### WORK TO DO
Rewrite the listing from the line with "Screen dimensions: 800x544" to the line with "album Рабочий визит", both included, as a JSON list of strings with one string per line and no blank lines.

### GIVEN RECORDS
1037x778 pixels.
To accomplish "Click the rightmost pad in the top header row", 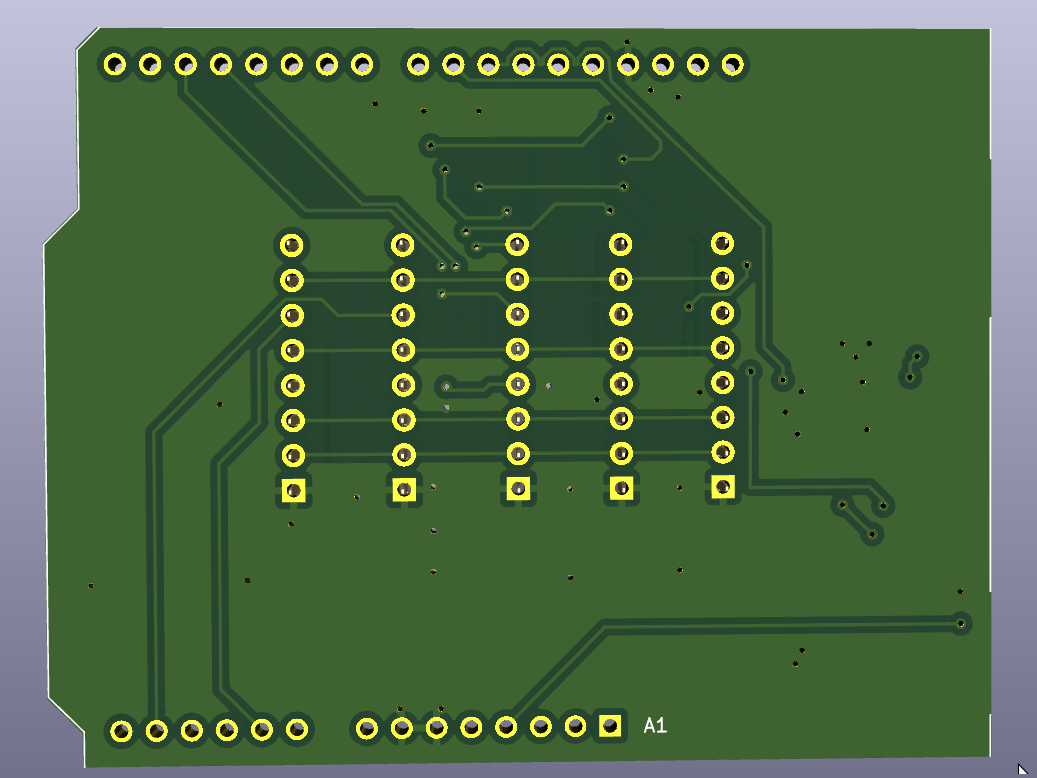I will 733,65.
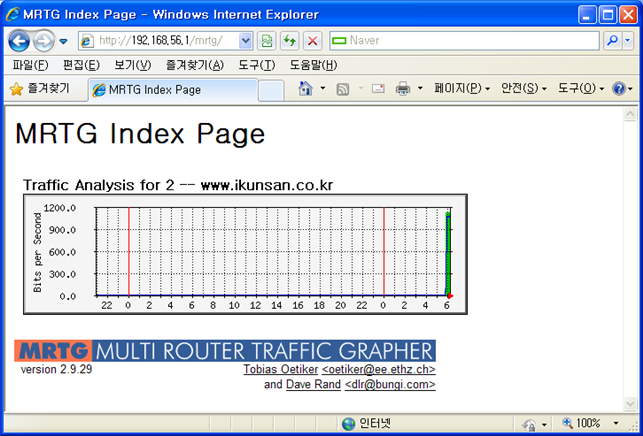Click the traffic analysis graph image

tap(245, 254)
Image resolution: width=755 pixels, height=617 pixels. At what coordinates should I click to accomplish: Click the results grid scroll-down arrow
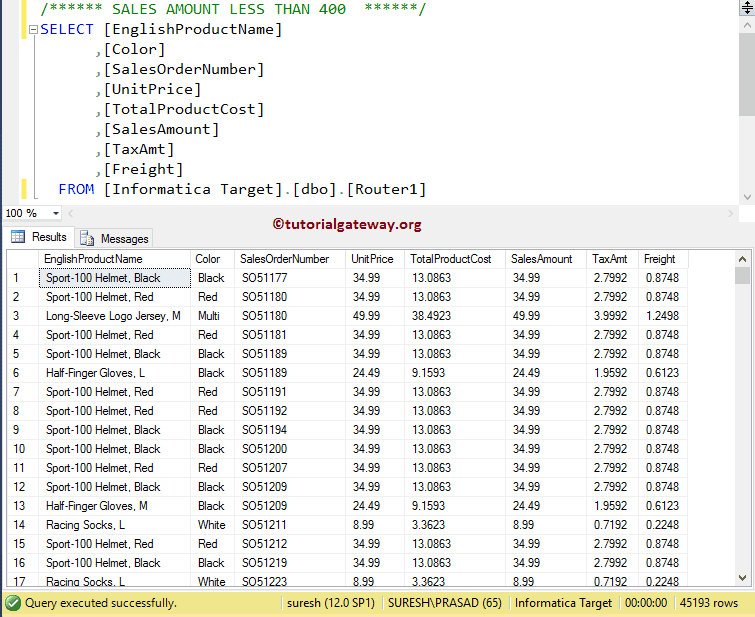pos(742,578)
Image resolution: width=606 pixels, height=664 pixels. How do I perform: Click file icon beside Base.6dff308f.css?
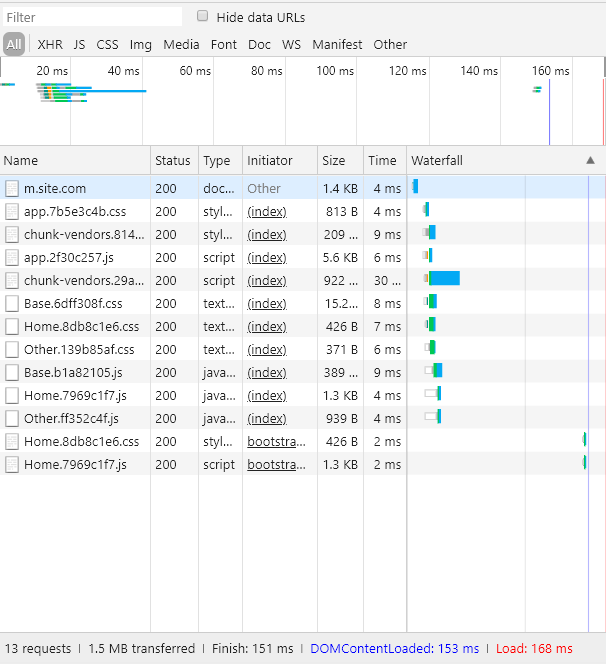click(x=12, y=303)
--
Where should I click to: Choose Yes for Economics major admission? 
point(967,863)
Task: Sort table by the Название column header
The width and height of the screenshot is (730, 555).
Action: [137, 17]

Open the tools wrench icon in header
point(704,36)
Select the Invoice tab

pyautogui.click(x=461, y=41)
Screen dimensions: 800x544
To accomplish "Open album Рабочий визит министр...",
...
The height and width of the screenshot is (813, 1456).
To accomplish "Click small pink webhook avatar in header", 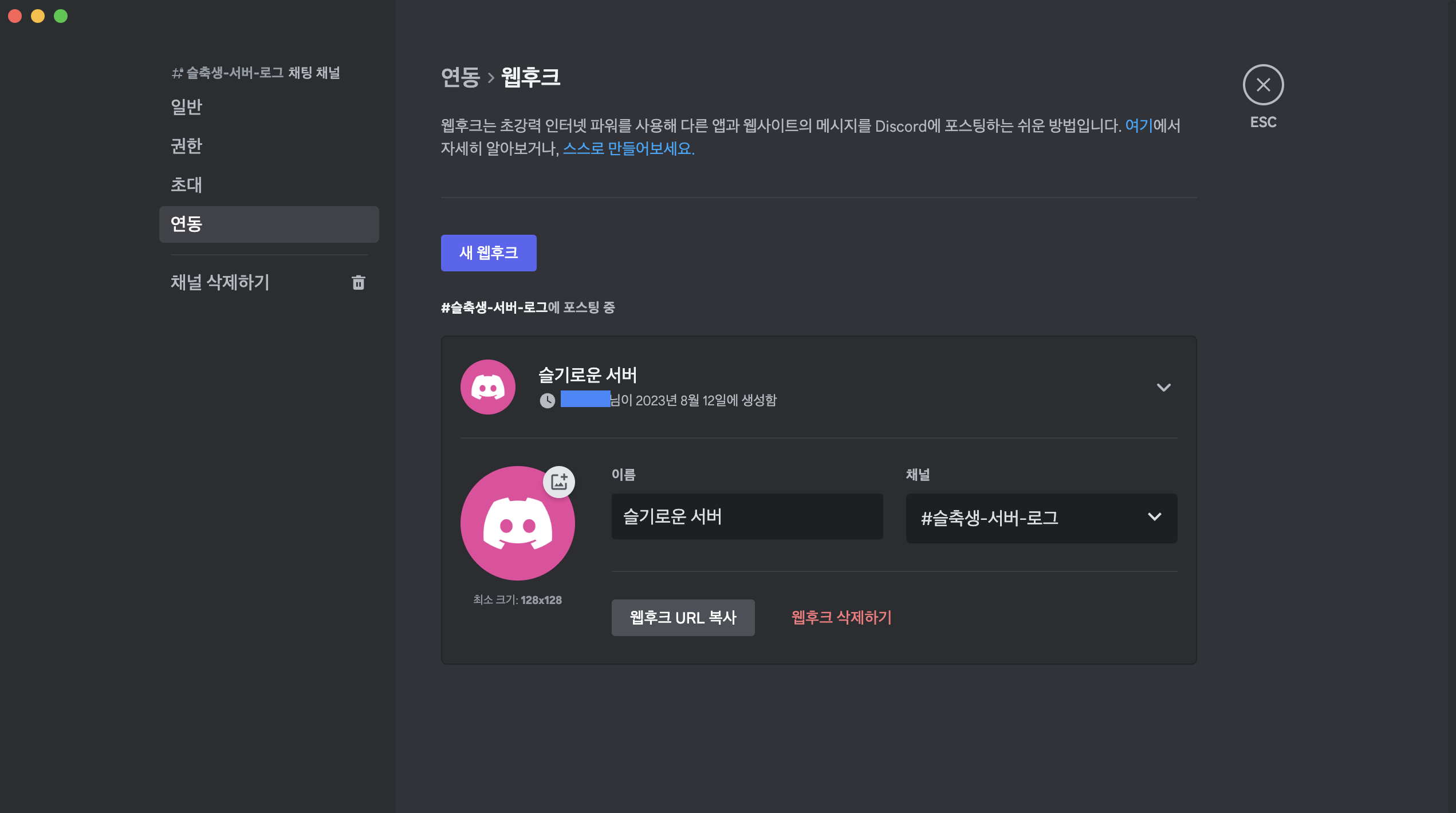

### EXERCISE RESPONSE
[
  "Screen dimensions: 800x544",
  "To accomplish \"Open album Рабочий визит министр...\","
]